One of the advantages of Bitcoin—a cryptographic currency popular on the internet—is its anonymity. That means that, although it has plenty of legitimate uses, it is also the favoured scrip of those who wish to buy drugs from sites like the Silk Road, or keep their transactions away from the watchful eyes of the taxman.
Now, though, in a paper due to be presented next month at the Internet Measurement Conference in Barcelona, Sarah Meiklejohn of the University of California at San Diego and her colleagues argue that Bitcoin may not be quite as private as had been assumed. The fact that many Bitcoin users want to convert their digital currencies into the more traditional sort, and the fact that most transactions now pass among a handful of major exchanges and electronic wallets, mean that it is possible to track the movements of large numbers of Bitcoins. Ms Meiklejohn says that the details aren’t enough, by themselves, to identify users. But they could conceivably provide the police with enough information to obtain subpoenas and would reveal who owns an account associated with a transaction.

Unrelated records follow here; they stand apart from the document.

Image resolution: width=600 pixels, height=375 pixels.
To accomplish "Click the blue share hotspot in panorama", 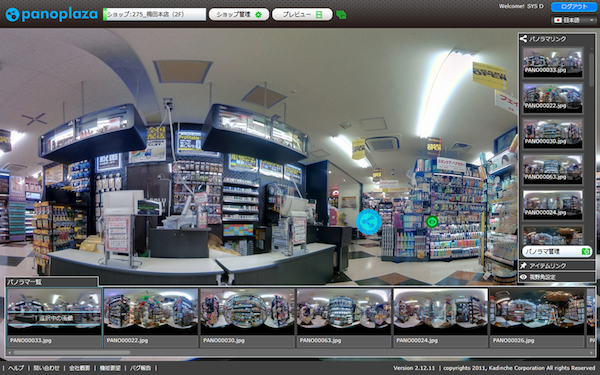I will click(x=368, y=222).
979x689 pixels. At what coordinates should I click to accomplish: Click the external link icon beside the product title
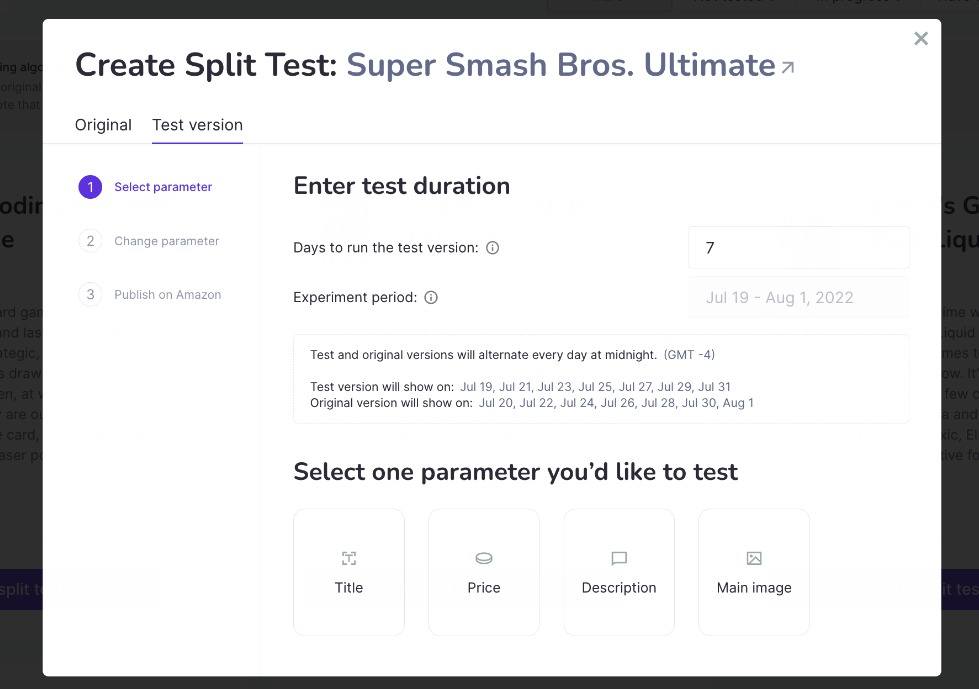788,68
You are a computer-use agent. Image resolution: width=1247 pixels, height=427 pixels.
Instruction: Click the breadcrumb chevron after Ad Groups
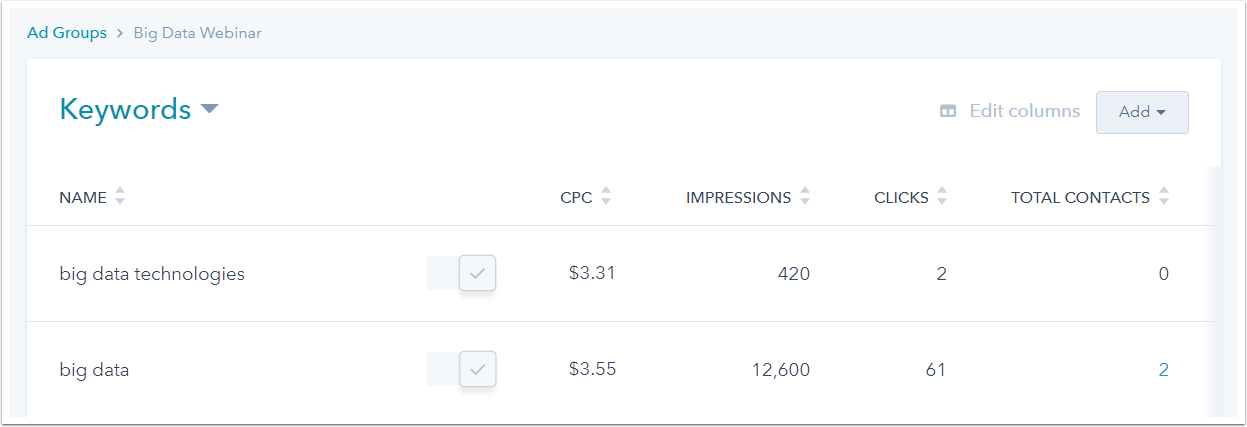(120, 33)
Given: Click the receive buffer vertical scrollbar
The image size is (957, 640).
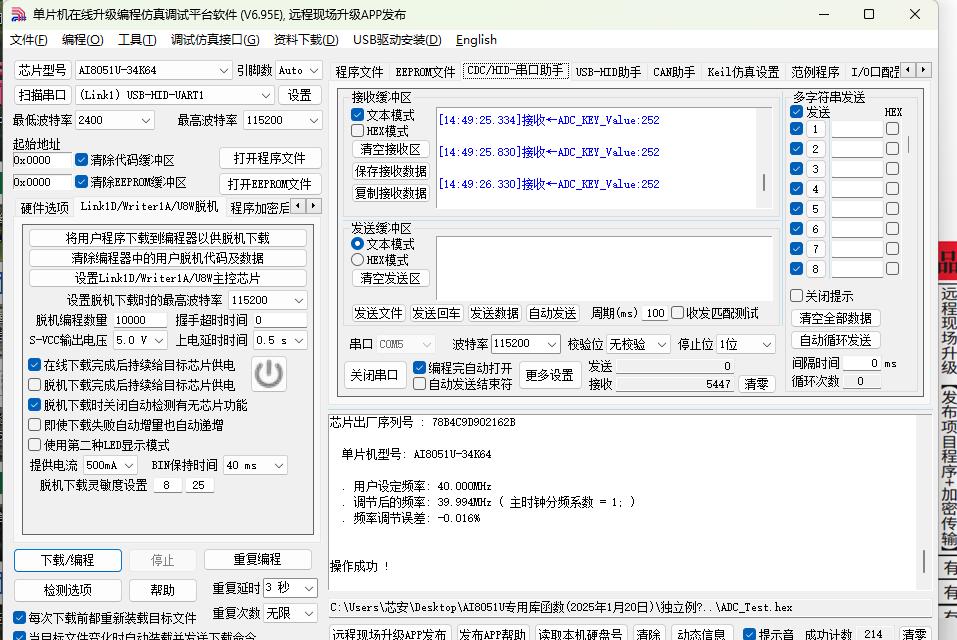Looking at the screenshot, I should 765,182.
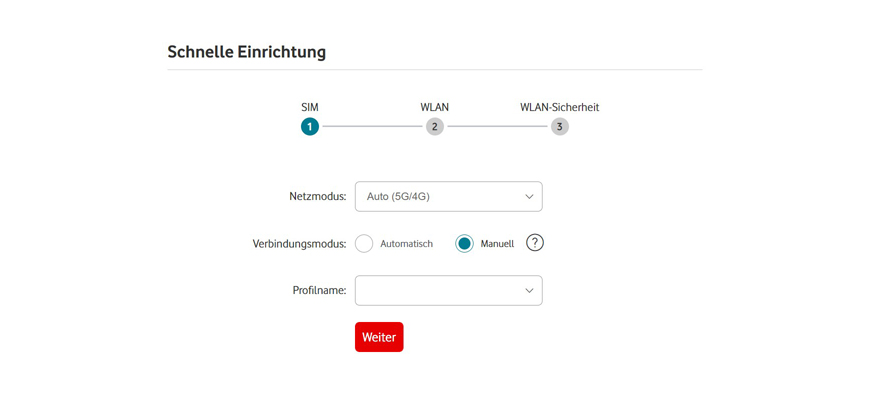Click the WLAN step label

(434, 107)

Ms Meiklejohn and her colleagues set out to analyse the public record of Bitcoin transactions. Every single transaction in the history of the system is publicly available. But it does not name individuals: instead Bitcoins are credited to individual cryptographic keys, and the ownership of those keys remains, in theory, obscure.
But some keys stand out from the rest, by virtue of the fact that they are mentioned only once in the master log. Usually, says Ms Meiklejohn, that means they are “change addresses”, special keys set up to allow the giving of change (in much the same way that you can buy a £3 pint of beer with a £10 note, and expect £7 back in return). If one key owns 1,000 Bitcoins and needs to pay 80 for a product, a change transaction is required in which the 80 is sent to the seller and the 920 back to the owner of the money. This rule of thumb—that one-time addresses signify the giving of change—allowed the researchers to track funds moving over hundreds of transactions. (The actual heuristic for this rule is explained at length in the paper.)
The paper tracks a series of large transactions that aggregated the hefty sum of 613,326 Bitcoins (roughly $74m at current exchanges rates) into a single address that is widely believed to belong to Silk Road, representing about 5% of existing Bitcoins at that time. That account’s holdings were then split and split again. The researchers peel apart the many transactions that sent Bitcoins to many kinds of services, including exchanges. If a precise quantity of Bitcoins was transferred from an account thought to belong to Silk Road to a currency exchange like Mt Gox, then the police might be interested in asking the exchange about the details of the real-world bank account that the money was eventually paid into. The researchers demonstrate the same technique—called “peeling”—with several Bitcoin thefts as well, and suggest that in one large theft, the purloiner is sitting on most of the missing money.
Ms Meiklejohn says that changes could be made to reduce the trail that her group followed. Mixing services, for instance, can take money from one party and return it using entirely an new key. “Those kinds of services would completely thwart our kind of analysis”, she says. But caveat emptor: in the team’s testing of four mixing services, one stole their money and another returned the same key. She says the trust required and volume necessary for mixing simply doesn’t yet exist. The fundamental problem, she says, is that “right now there are not enough ways to buy and sell Bitcoins,” which means that it is difficult to take advantage of the underlying protocol’s anonymity.